With the United States struggling to bring about regulatory clarity for the crypto space, the ongoing discord between two pivotal watchdogs sparks concerns about potential implications.

The head of the Commodities Futures Trading Commission (CFTC), Rostin Behnam, has once again indicated that most crypto assets are considered commodities according to existing laws. He also acknowledged an ongoing “turf war” among regulatory bodies, particularly the Securities and Exchange Commission (SEC) and the CFTC, regarding the jurisdiction to regulate the digital asset industry.

Turf War

During an appearance on CNBC’s “Squawk Box,” the CFTC Chair clarified that “under existing law, many of the tokens constitute commodities,” providing some regulatory clarity on the status of crypto assets in the United States. Highlighting the regulatory complexities faced by the crypto industry, Behnam emphasized the pressing need for legislative action, noting that members of Congress are actively working to understand the regulatory landscape.

While the United States remains a prominent country for cryptocurrencies, alongside Australia and Brazil, the lack of regulatory clarity and consistent enforcement actions against crypto businesses are significant deterrents for enterprises operating in the region.

Behnam pointed out the challenge of a “turf war” among various regulatory bodies in the country, specifically between the SEC and the CFTC, regarding which agency should regulate the industry. This ongoing conflict has become a major obstacle in establishing clear regulatory guidelines for digital assets and the broader crypto industry.
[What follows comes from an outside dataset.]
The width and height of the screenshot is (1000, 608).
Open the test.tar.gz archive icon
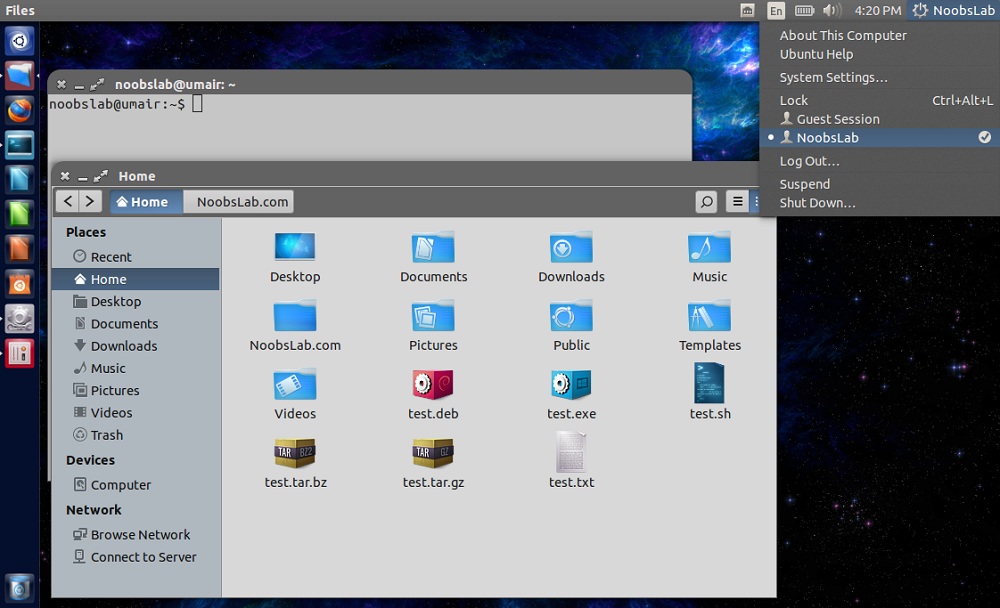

The CFTC Chair’s perspective on crypto regulation differs from that of SEC Chair Gary Gensler, who consistently asserts that crypto intermediaries engage in securities transactions and should fall under his agency’s oversight.

Rift Between SEC and CFTC

Between 2019 and 2023, the crypto industry in the United States directed $56.44 million towards lobbying efforts, with $20.2 million allocated in the current year alone, constituting 19.7% of the total expenditure on Wall Street, as per CoinGecko’s estimates.

Despite this considerable financial influence, regulatory watchdogs in the country, notably the SEC, have intensified their supervision, revealing a paradox where industry impact clashes with regulatory scrutiny.

Reports of clashes between the two entities surfaced after Behnam urged Congress to assume a more central role in guiding federal agencies toward establishing a regulatory framework for cryptocurrencies. He then highlighted the historically effective collaboration between the two but pointed out that the case for digital assets is unique.

Contrary to the perceived discord, Dan M. Berkovitz, former SEC General Counsel and former Commissioner at CFTC, does not believe there is a “rift” between the CFTC and the SEC in regulating digital assets.

While speaking with CryptoPotato last month, Berkovitz acknowledged the urgent need for Congress to grant additional authority over non-security digital assets in the spot market. While he admitted that some differences are normal due to their respective jurisdictions, but did not see them rising to the level of a substantial “rift.”